Peu importe à quel point les organisations mondiales essaient de préserver le patrimoine mondial du passé, à notre époque, il existe encore des monuments historiques et culturels uniques qui sont menacés de destruction. L'un de ces monuments remarquables de l'architecture sacrée antique est le point de repère du Kosovo - le monastère de l'Église orthodoxe serbe. La destruction d'une structure aussi monumentale serait une perte irréparable pour toute l'humanité, car le monastère de Visoki Dečani n'est pas seulement une ancienne demeure monastique, mais le principal monastère orthodoxe de la république, qui est le plus grand sanctuaire médiéval du territoire des Balkans, et la collection de fresques byzantines est la plus grande collection au monde.
Situé à proximité de la ville de Peć, au pied des montagnes pittoresques de Prokletije, le monastère a été fondé par le roi serbe Stefan Uroš III Dečanski lui-même. Malheureusement, le roi n'a jamais vu sa création dans toute sa gloire et sa grandeur. Il est mort et a été enterré dans les murs de son monastère, transformant un modeste monastère monastique en un lieu de pèlerinage pour les chrétiens orthodoxes. La construction s'est poursuivie jusqu'en 1335, et la peinture de l'intérieur n'a été achevée qu'à la fin de 1350.

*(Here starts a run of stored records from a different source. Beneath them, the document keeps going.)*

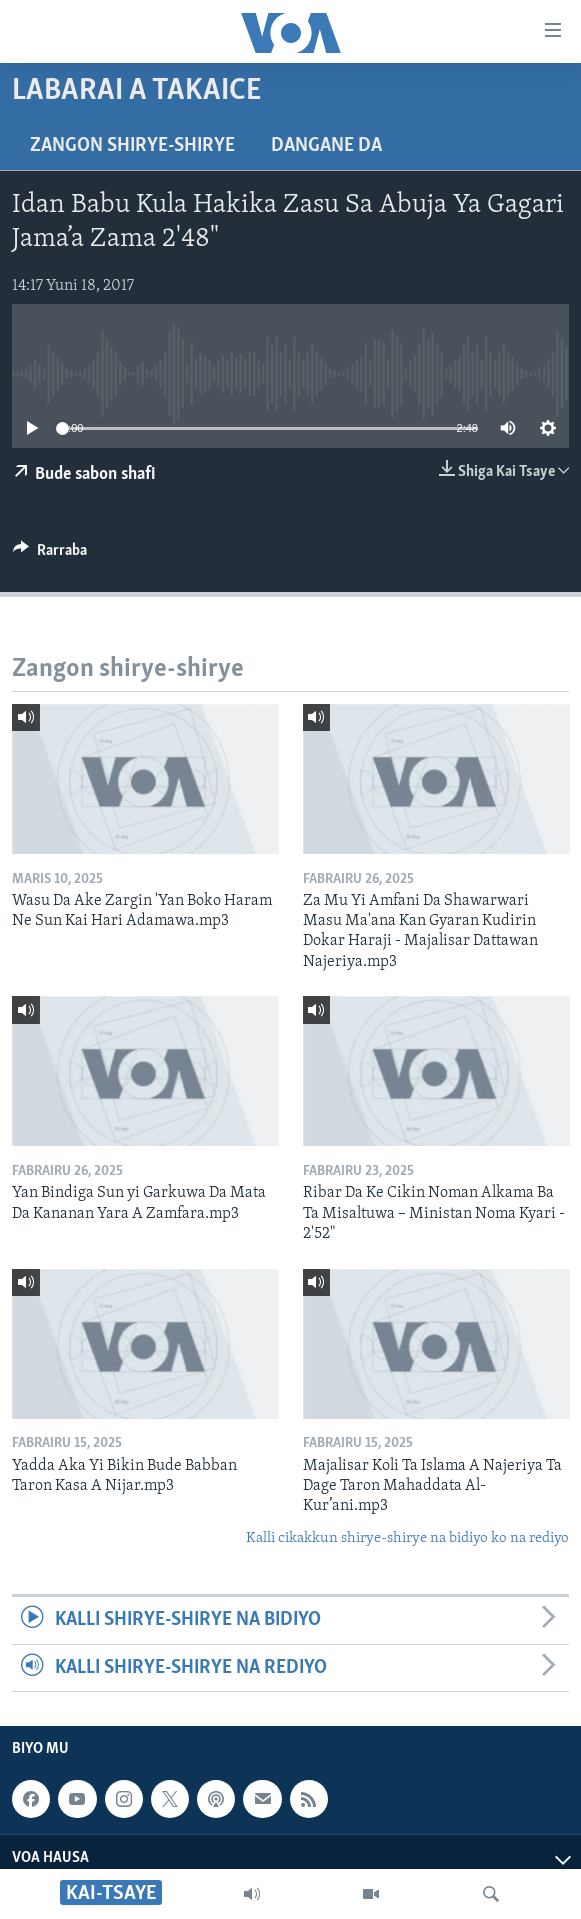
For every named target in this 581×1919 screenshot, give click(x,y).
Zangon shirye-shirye (132, 146)
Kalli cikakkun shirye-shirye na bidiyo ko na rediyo (407, 1538)
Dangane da (326, 146)
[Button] (50, 555)
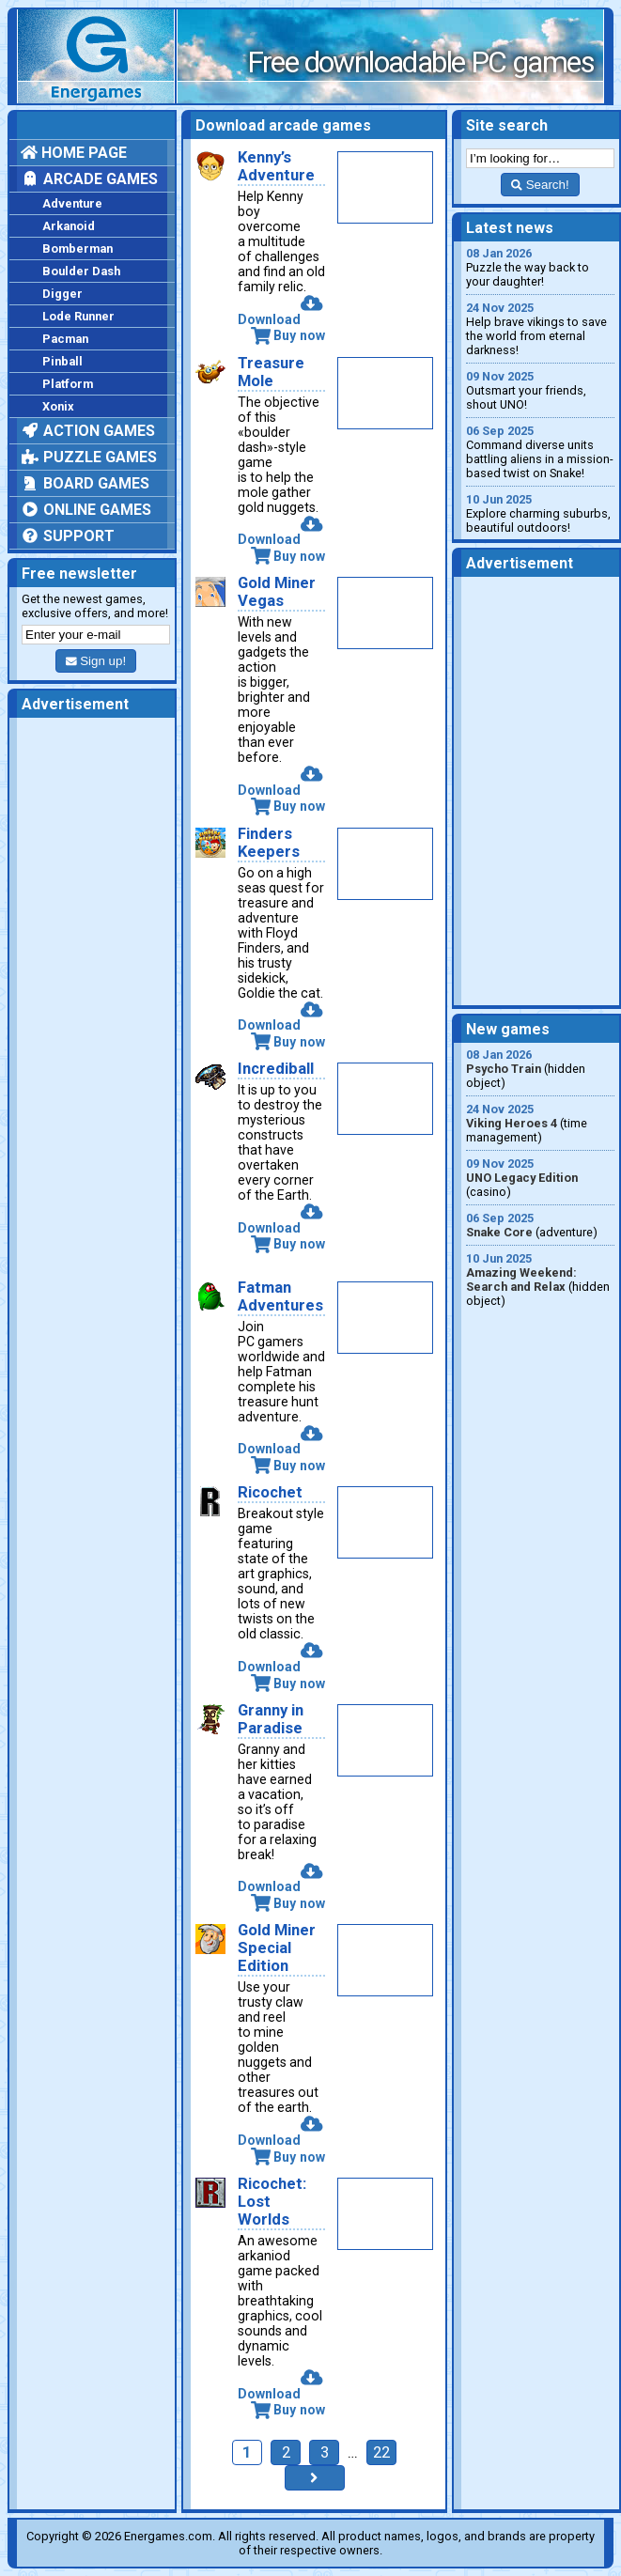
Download (280, 311)
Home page (74, 153)
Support (68, 536)
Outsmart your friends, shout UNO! (540, 390)
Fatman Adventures (280, 1296)
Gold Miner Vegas (277, 592)
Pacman (65, 339)
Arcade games (89, 179)
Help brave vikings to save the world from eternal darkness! (540, 329)
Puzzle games (89, 457)
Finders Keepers (269, 843)
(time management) (540, 1123)
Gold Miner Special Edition (277, 1948)
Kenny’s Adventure (276, 166)
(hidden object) (540, 1068)
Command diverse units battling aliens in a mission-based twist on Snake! (540, 452)
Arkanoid (68, 226)
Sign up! (96, 661)
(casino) (540, 1177)
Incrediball (276, 1069)
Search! (539, 185)
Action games (88, 431)
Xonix (58, 406)
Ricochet (270, 1492)
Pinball (62, 361)
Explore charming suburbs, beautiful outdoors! (540, 513)
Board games (85, 483)
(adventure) (540, 1225)
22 (381, 2452)
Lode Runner (78, 316)
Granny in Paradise (270, 1719)
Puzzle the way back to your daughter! (540, 267)
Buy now (288, 335)
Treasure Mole (271, 372)
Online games (86, 510)
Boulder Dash (81, 271)
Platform (67, 384)
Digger (62, 294)
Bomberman (77, 248)
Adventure (72, 203)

La perle principale de Visoki Dečani est la magnifique cathédrale du Christ Pantocrator. Composée de diverses variétés précieuses de marbre de couleurs violet, jaune et noir, elle diffère de tous les sanctuaires orthodoxes serbes. La plus grande cathédrale des Balkans est de style roman et richement décorée de reliefs. Mais rien ne vaut ses intérieurs et ses reliques. Ici, vous pouvez voir plus de 1000 images de saints, les visages des rois de l'ancienne famille Nemanjić, les principaux sujets de l'Ancien et du Nouveau Testament, ainsi que 60 icônes datant des XIV-XVII siècles. En regardant toute la beauté que les maîtres talentueux du Moyen Âge ont offert à la cathédrale, il est même difficile d'imaginer que tout cela puisse disparaître sans laisser de trace, que nos descendants ne le verront pas. Le monde moderne ne peut compter que sur la prudence de notre génération pour ne pas nuire au patrimoine historique et culturel.